Published: 8 June 2021| Version 1 | DOI: 10.17632/gjcxmdpsbj.1
Contributors:
Sophie Kutscheid,
,
,

Description

The paper related to this dataset investigates the effect of immediate exposure with high- vs. low-pitched stressed syllables on the identification of word and sentence stress. Listeners have been shown to perceive high or rising pitch as stressed – at the word and sentence level (high-pitch bias). Since stressed syllables can also be low-pitched, this bias may lead to misinterpretations of word and sentence stress and thus slow down speech comprehension. In this study participants were exposed to utterances containing only high- vs. low-pitched stressed syllables. In experimental trials, they then heard either trisyllabic words with word stress on the second syllable (Experiment 1) or three-word sentences with sentence stress on the second word (Experiment 2) and indicated the position of word or sentence stress, respectively, using a metalinguistic stress judgment task. Stimuli were presented in three intonation conditions (high-pitched first, second, or third syllable/word). Both experiments endorsed the high-pitch bias, with an increase after high-pitch exposure.

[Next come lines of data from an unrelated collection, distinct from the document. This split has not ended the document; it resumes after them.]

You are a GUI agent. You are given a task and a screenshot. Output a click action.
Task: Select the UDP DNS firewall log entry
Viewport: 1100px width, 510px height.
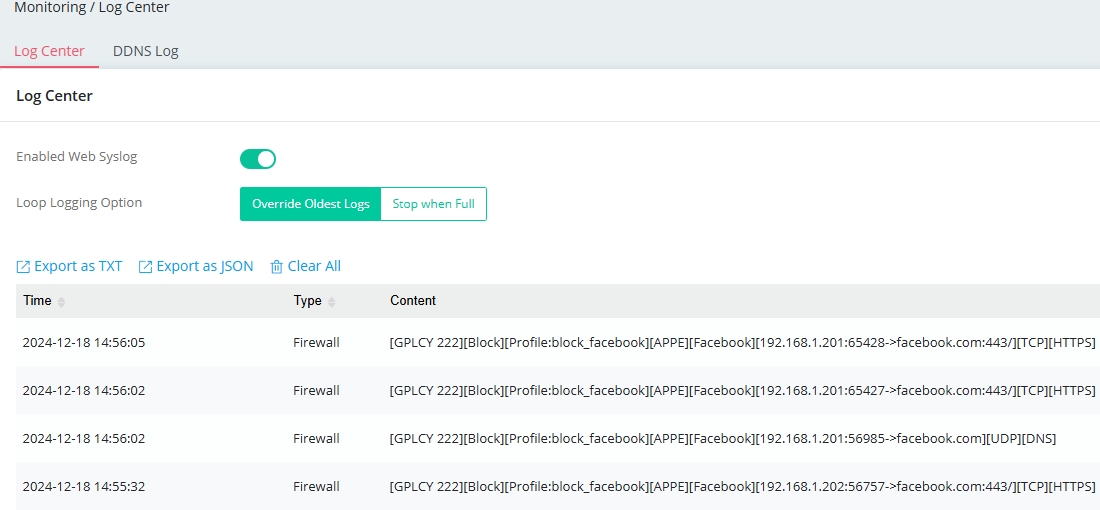pos(558,438)
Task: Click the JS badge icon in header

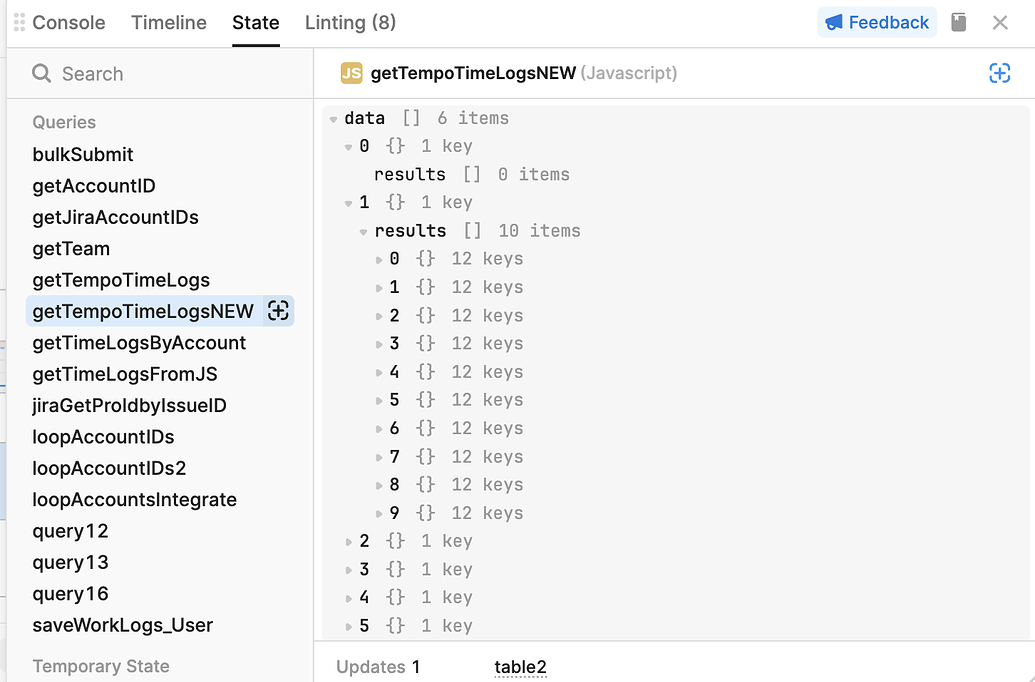Action: 351,73
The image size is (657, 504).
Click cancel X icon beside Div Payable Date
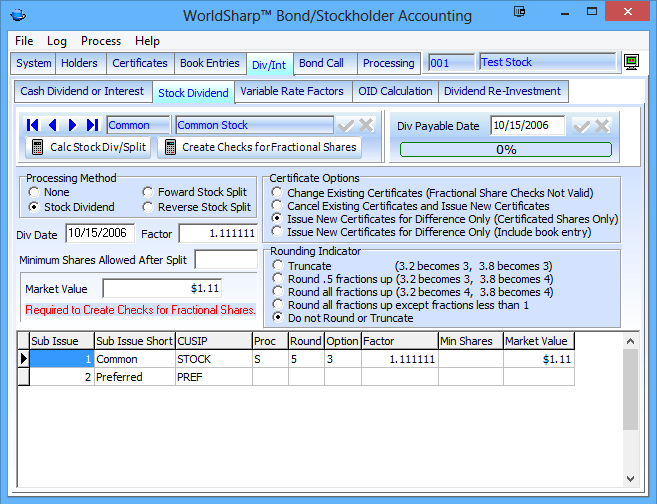pyautogui.click(x=602, y=125)
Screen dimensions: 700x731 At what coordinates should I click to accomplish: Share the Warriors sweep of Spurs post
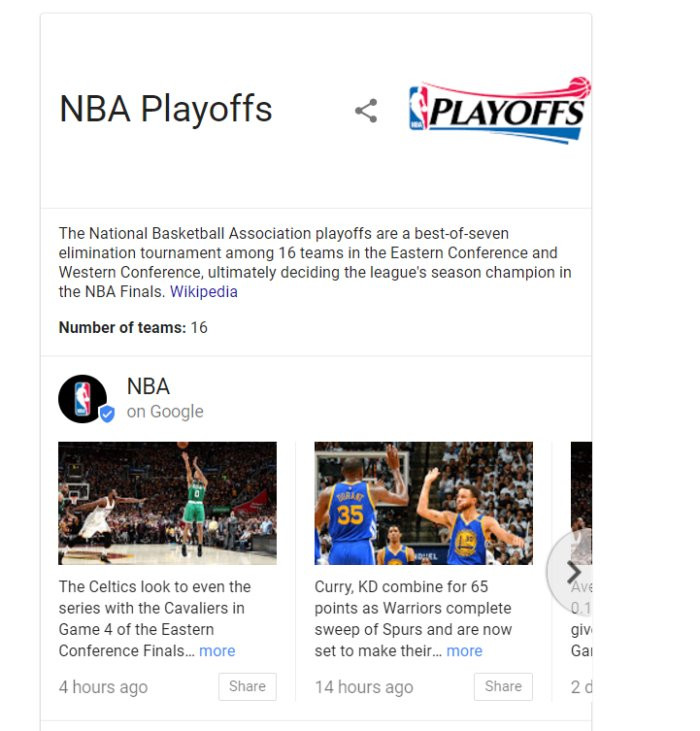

Our results suggest a speaker-independent re-weighting of acoustic cues to stress, which is driven by experience. On this platform, datasets for all experiments are provided (raw data for judgements of word stress, Experiment 1, and sentence stress, Experiment 2) and a R-Markdown file showing all steps in the statistical analysis (Exp. 1 & 2). Reference: Kutscheid, Zahner, Leemann & Braun (submitted). How prior experience with pitch accents shapes the perception of word and sentence stress. Language, Cognition and Neuroscience.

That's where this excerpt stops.